→ POLECENIA
a. Odpowiedz na poniższe pytania na podstawie tekstu o środowiskach antypiłsudczykowskich:
(i) Z taktyką jakiej armii tekst porównuje działania tych środowisk?
(ii) Jaki portal tekst wymienia z nazwy jako miejsce działania „redaktorów” szurskich kanałów?
(iii) Jakimi trzema określeniami według tekstu nazywana jest konfederacja?
b. Wyodrębnij z tekstu o środowiskach antypiłsudczykowskich bez zmian wszystko od słów „Zajmuje się analizowaniem” w dół aż do słów „po prostu kłamią.”.
------ FRAGMENT STRONY
Tomasz Gontarz - Taktyka antypiłsudczykowskich szurów

Zajmuje się analizowaniem szurskiej propagandy historycznej już jakiś czas i odnoszę wrażenie, że środowiska antypiłsudczykowskie w przenośni stosują taktykę armii czerwonej - pal licho z jakością tego co wystawiamy i produkujemy, najważniejsza jest ilość. Nachalnie w prostacki sposób powielają te same brednie - a to, że Józef Piłsudski to był mason, satanista, agent "City of London", dezerter, zdrajca i tak dalej. Oczywiście nie uzasadniają tego w żaden sensowny sposób, dobierają tylko te informacje, które akurat pasują pod z góry założoną tezę i mieszają je z fałszem, naciągają, manipulują, konfabulują, a zazwyczaj po prostu kłamią.

 

Rozsiewający takie bzdury to bardzo często "redaktorzy" szurskich kanałów na youtube i innych portalach, oraz politycy konfederacji, która nie bez przyczyny żartobliwie, lecz dość trafnie zwana jest konfederosją, szurfederacją, lub po prostu partią mniejszości rosyjskiej w Polsce.
------------
------ ZESTAW DANYCH
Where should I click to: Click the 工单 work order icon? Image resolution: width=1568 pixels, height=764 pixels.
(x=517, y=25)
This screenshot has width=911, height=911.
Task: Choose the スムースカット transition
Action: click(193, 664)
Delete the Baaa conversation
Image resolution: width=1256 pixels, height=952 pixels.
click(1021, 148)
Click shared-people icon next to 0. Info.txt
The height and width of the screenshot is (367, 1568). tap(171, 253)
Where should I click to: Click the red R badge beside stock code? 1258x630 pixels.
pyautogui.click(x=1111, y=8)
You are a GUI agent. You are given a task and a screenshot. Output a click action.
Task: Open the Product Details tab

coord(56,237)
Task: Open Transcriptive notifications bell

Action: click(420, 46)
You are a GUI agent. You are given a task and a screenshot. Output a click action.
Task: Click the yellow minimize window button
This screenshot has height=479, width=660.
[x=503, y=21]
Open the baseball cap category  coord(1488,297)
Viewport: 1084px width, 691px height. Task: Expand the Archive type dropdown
------------
→ ODPOWIEDZI DO POLECEŃ
a.
(i) Armii czerwonej.
(ii) YouTube.
(iii) Konfederosja, szurfederacja i partia mniejszości rosyjskiej w Polsce.

b.
Zajmuje się analizowaniem szurskiej propagandy historycznej już jakiś czas i odnoszę wrażenie, że środowiska antypiłsudczykowskie w przenośni stosują taktykę armii czerwonej - pal licho z jakością tego co wystawiamy i produkujemy, najważniejsza jest ilość. Nachalnie w prostacki sposób powielają te same brednie - a to, że Józef Piłsudski to był mason, satanista, agent "City of London", dezerter, zdrajca i tak dalej. Oczywiście nie uzasadniają tego w żaden sensowny sposób, dobierają tylko te informacje, które akurat pasują pod z góry założoną tezę i mieszają je z fałszem, naciągają, manipulują, konfabulują, a zazwyczaj po prostu kłamią.